慢性腰痛の最新事情
「私たち整形外科医は、慢性腰痛(3カ月以上続く腰痛)は“腰”という局所の痛みだと教わり、長らくそれを根拠に診察してきた。
ところが、脊椎の変形などを手術などで治しても、一向に痛みが改善しない患者さんが少なくないのです」
「第四腰椎のすべり変形のある腰痛患者さんがいて、当時の最新技術を駆使し、固定術を行いました。
手応えもあり、手術後の画像を見ても完璧でしたが、その患者さんは『痛みがちっとも治まらない』と私に言ってくる。
結局、別の病気で亡くなるまで、腰痛に苦しまれました」
「急性腰痛をこじらせたのが慢性腰痛だと考える患者さんが多いのですが、実はそういうケースはまれです。
“急性腰痛をきっかけに別の要素が加わり、痛みが改善しにくくなった状態”というのが、慢性腰痛に対する最新の考え方です」
「慢性腰痛の患者さんは健康な人に比べて脳の一部の機能が低下しているため、痛みに過剰に反応し、感情も増すのではないかと考えられるのです」
「一つの仮説として“やる気ホルモン”と言われるドーパミンという神経伝達物質が関係している」
「通常、脳が痛みを感じるとドーパミンが分泌され、脳内モルヒネが増えます。
ところが、何らかの理由で過剰なストレスがかかったり、不安な状態が続いたりすると、ドーパミンから脳内モルヒネに至る回路が狂い、痛みを抑える機能が弱まってしまう。

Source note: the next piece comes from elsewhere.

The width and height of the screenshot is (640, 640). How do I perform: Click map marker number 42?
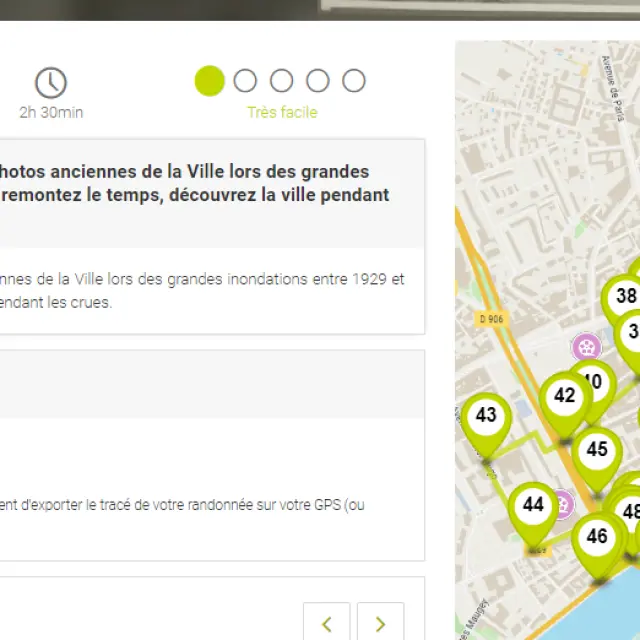565,396
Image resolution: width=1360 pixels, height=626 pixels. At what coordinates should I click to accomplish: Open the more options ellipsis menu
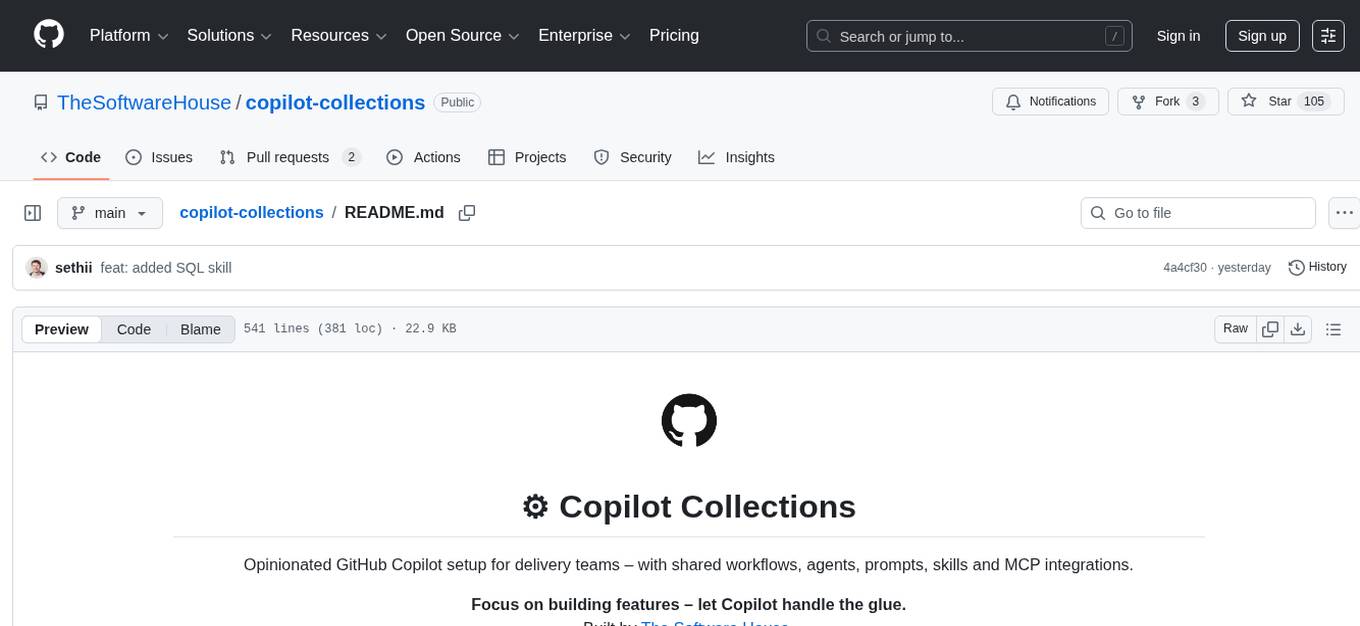tap(1344, 212)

慢性腰痛の患者さんの脳では、そういう機能低下が起こっていて、痛みに対して敏感になり、強く感じ取ってしまうのではないでしょうか」
「楽しかったり夢中になったりしているときは痛みを感じないが、嫌なことや不安があると痛くなるという経験をした人は多いでしょう。
慢性腰痛の患者さんの場合、痛みへの恐怖心などから、マイナスに考えてしまうクセがあり、痛みが長引いてしまうのです」
「安静を続けると腹筋や下肢の筋力が低下し、血流も悪くなるので、腰痛を悪化させる原因になります。